Two dollars a drawing. Until then it had never occurred to me that I could earn money making pictures; that was something for the scary future, when I was out of the Navy. Becket saw things in the present tense. My head teemed with visions of riches.
Late that afternoon, a grizzled mechanic came into the Supply Shack looking for a joy stick. Only Donnie Ray and Harrelson were still at work, filling out forms. I walked to the storeroom, past my desk (where my new art supplies lay flat in the top drawer) and went looking for the joy stick. The storeroom felt gloomy in the fading light.
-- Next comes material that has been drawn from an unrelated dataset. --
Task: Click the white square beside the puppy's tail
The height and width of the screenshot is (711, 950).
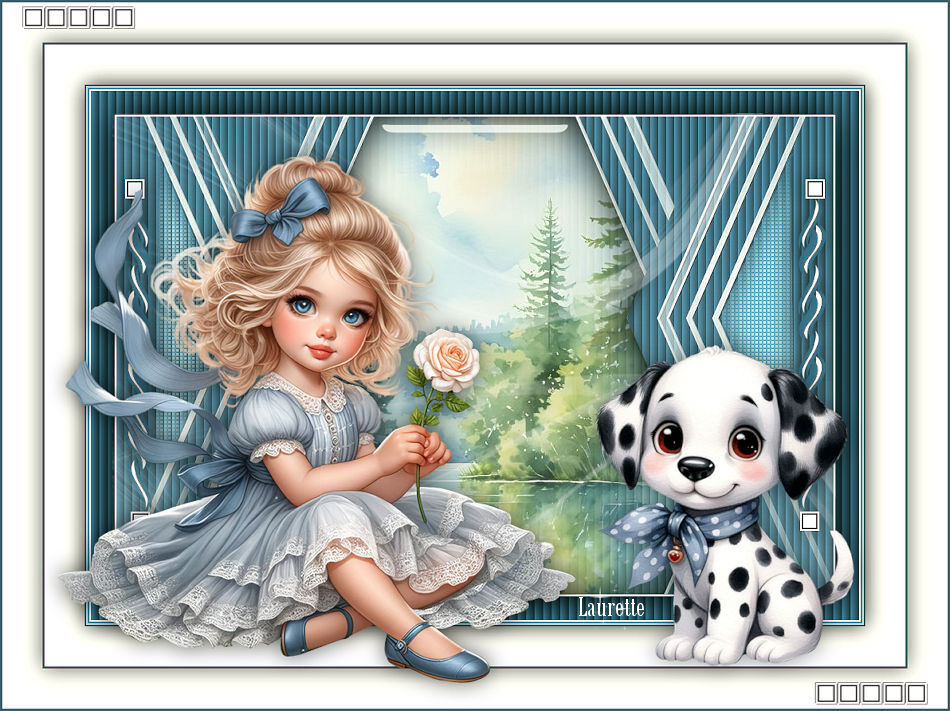Action: [x=809, y=521]

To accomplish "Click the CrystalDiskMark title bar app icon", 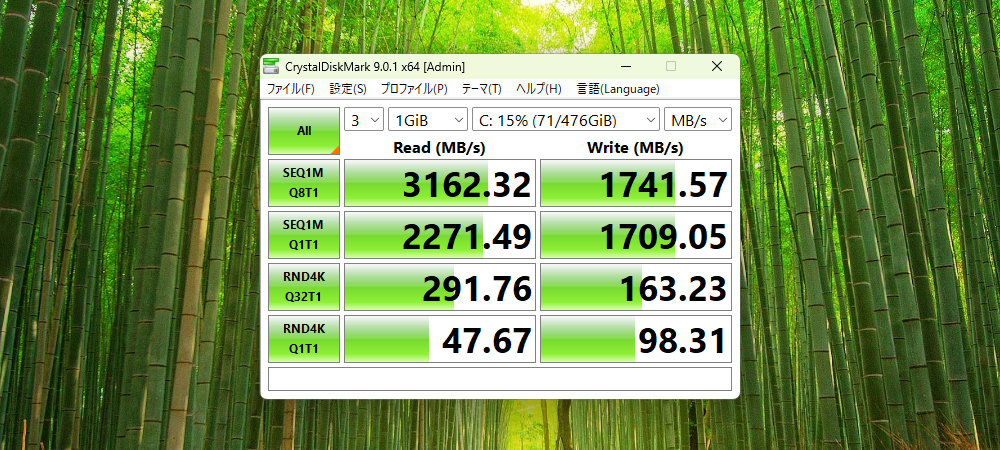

I moved aside pallets and boxes, and found a joy stick in a crate. I went for a dolly, lifted the crate, placed it on the dolly and started to leave. Then, through the new space in the wall of crates, I saw the easel.
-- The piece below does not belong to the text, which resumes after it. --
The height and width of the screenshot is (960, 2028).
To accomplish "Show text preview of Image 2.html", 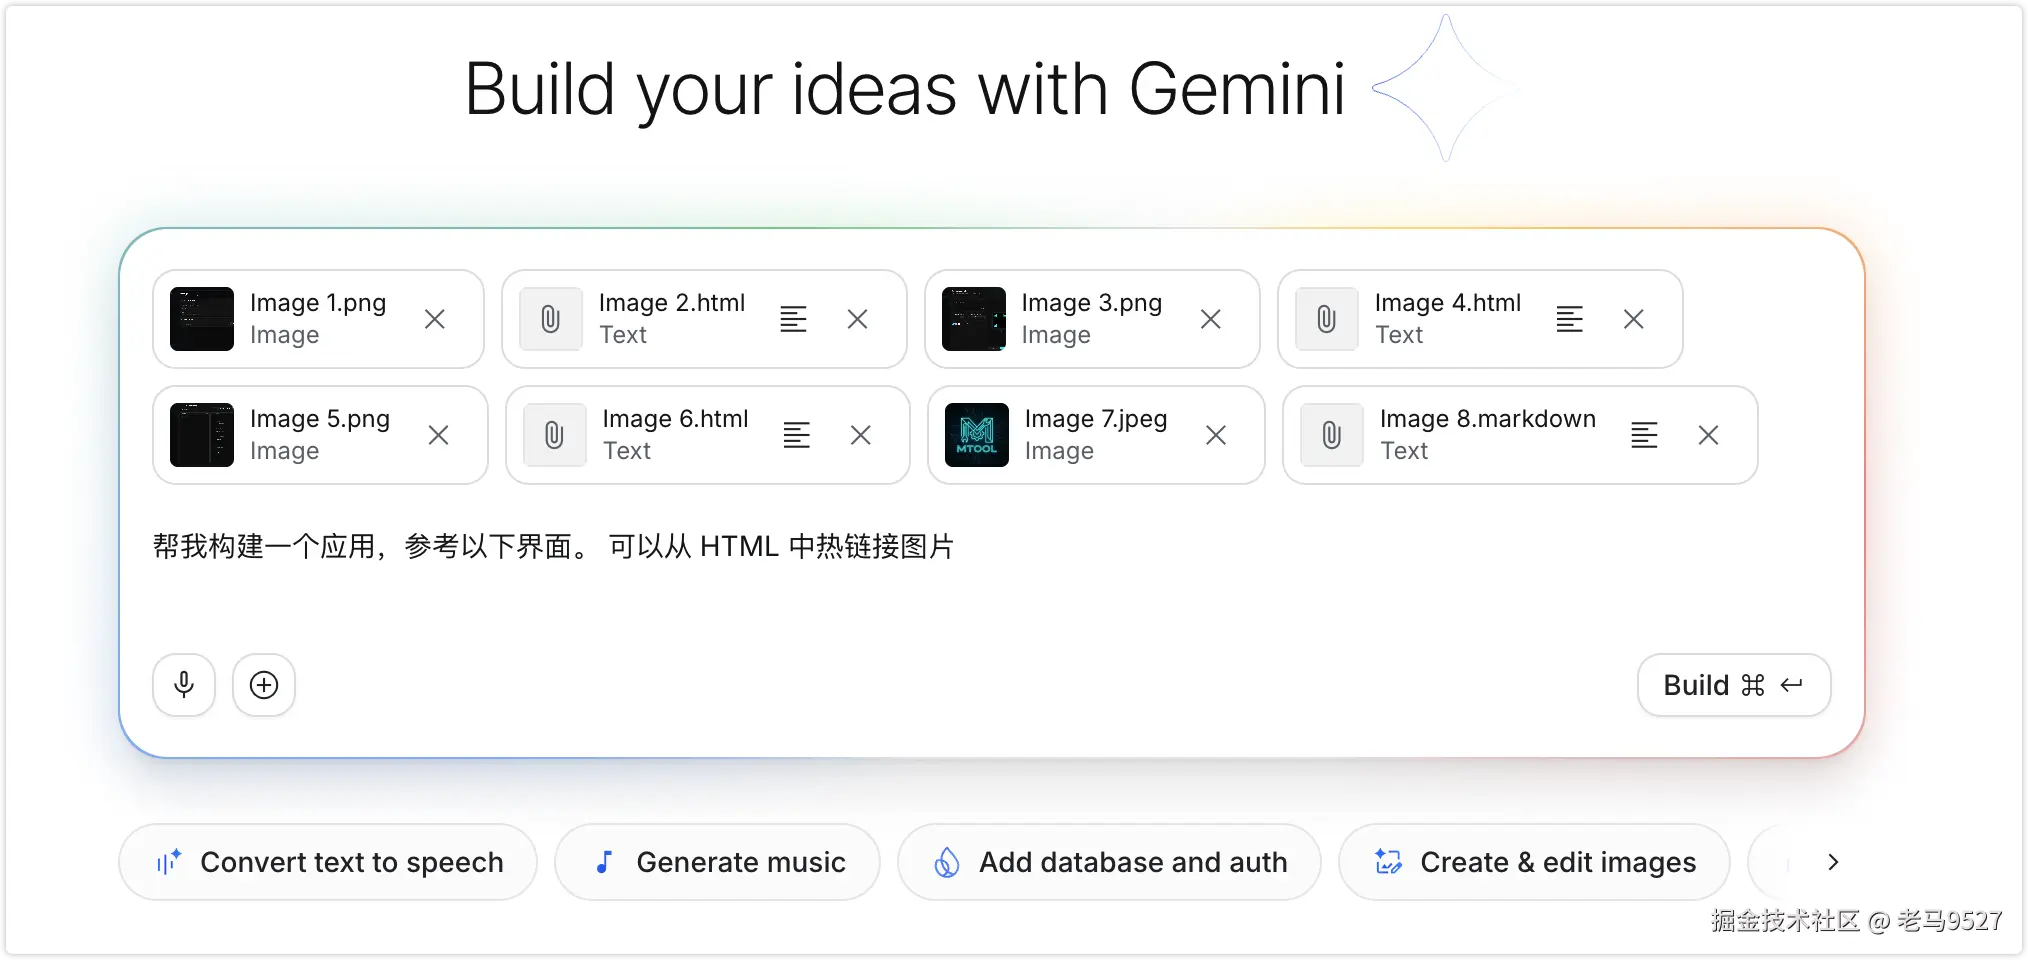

There was a painting leaning on the easel, which stood in a tiny room made from improvised walls of stacked crates and boxes. A low crate served as a chair and a second was topped with a sheet of glass upon which were laid tubes of paint and tins of liquid. There were a dozen brushes in a jar and more paintings stacked against the wall. Someone had created a secret art studio here in the Supply Shack. I knew it must be Miles.
I felt as if I’d just entered Aladdin’s cave, piled with treasure. I lifted another crate to fill the space of the one I’d taken and hurried back to the counter with the joy stick. Miles is an artist . I thought about that at my desk, with my own secrets in the drawer, wondering when Miles would be back — he was off to Mainside with Jones and Boswell — and why he had lied to me about the Becket drawing. I waited on a few more customers. Typed forms. Read specification books. All the while anxious to return to the back room, to verify what I’d seen (was this what they meant by a mirage?) and waiting for Donnie Ray to leave. Harrelson had the duty. And he could be a problem; I certainly didn’t want him to discover the studio and invoke the fierce laws of Chickenshit. So at closing time I left, too, and went across the street to the barracks and stood inside the door until I saw Donnie Ray leave.
Then I crossed the street again and opened the middle door, closed it quietly and tiptoed into the back room. I found I could enter the “studio” by flattening myself against the wall and sliding between it and the packing crates. Inside, a single window was covered with a shade tacked to the sill. It was a kind of nest, sealed off, special, private. I felt oddly safe, the way I did when I was a kid hiding under a bush in the park. There was another feeling too: of being in an empty church. I didn’t believe in God, but there was something about the hushed solitude of an afternoon church that always got me. That little cave of packing crates provoked the same awed mood.
The painting on the easel wasn’t finished, but I could see the blocky outlines of a ruined house, a blasted tree, endless green fields moving to a distant blue horizon. It was painted on some kind of heavy board, smooth on the painted surface, coarse on the other. So were all the other paintings. There was a harlequin in a beaded multicolored suit, blue eyes peering from a mask, neither male nor female. Another showed an old woman at the end of a country lane, trees rising above her in a menacing way, her back to the painter. In a third, a man in navy jeans held his head in his hands while a giant orange crowded out everything in the room. The room had screened windows, like the barracks, but there were prison bars beyond the screens, and a small black mask hung from a peg on a wall. There were two pictures of a middle-aged woman with youthful eyes glistening from her sagging face. And a painting of four sailors in Lone Ranger masks standing at the end of a ruined pier with their backs to the sea. I’d never seen pictures like them before. They weren’t like illustrations in Cosmopolitan or McCall’s or like the drawings of Crane and Caniff.